Shanghai's greenery and public sanitation authorities on Monday clarified some points that triggered public buzz after the regulations were released in September.

The version provides a legal guarantee on a cleaner, orderly, safer, warmer and more beautiful environment, officials said, and giving consideration to various factors like public sanitation, traffic safety, public safety and consumption demand.

"It highlights a balance of public sanitation management and economic vitality," said Zhang Zele, director of the law and regulations department of the Shanghai Greenery and Public Sanitation Bureau.

"We avoid a one-size-fits-all approach, with no total ban or total permit for street vendors," said Zhang.

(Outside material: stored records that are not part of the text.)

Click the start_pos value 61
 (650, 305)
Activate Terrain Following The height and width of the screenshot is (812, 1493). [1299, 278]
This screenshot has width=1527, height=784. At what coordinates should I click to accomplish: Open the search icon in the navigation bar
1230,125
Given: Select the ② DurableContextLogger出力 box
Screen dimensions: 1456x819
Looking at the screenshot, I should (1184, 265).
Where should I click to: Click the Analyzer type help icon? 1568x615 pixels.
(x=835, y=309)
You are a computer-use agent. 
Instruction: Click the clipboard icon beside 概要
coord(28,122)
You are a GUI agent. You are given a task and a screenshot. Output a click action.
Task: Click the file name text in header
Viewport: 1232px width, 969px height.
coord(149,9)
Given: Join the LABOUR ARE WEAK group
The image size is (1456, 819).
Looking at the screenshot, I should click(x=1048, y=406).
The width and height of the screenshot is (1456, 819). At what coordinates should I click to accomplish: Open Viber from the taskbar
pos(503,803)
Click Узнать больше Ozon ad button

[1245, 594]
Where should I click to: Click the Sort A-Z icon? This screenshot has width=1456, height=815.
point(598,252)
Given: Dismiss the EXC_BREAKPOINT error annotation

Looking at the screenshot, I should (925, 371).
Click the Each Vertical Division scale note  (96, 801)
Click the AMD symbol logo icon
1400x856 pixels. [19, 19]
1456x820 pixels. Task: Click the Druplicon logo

"The amendment is more refined on the management of street vendors and the aim is to regulate the market," he added.

"Illegal street vendors are different from the new types of stalls that are allowed," he said.

In 2007, Shanghai had about 47,000 street vendors in downtown areas, with the figure dropping to fewer than 5,000 in 2021, according to the bureau.

"Illegal street vendors on large scales have almost disappeared in Shanghai," said Zhang.

A wide coverage

The regulations include the public sanitation of rural areas for the first time, covering fields such as water area environment and poultry feeding.

Newly-built or renovated public toilets should include barrier-free facilities with proper ratio of male and female cubicles.

Unisex facilities should be set up at newly built or renovated public toilets in venues with big crowds, such as big shopping malls, cultural and sports venues, tourist attractions and parks.

Cleaning frequency at public toilets inside wet markets, Metro stations and tourist attractions should be increased.

The regulations have also improved trash handling and disinfection rules for better pandemic prevention and control.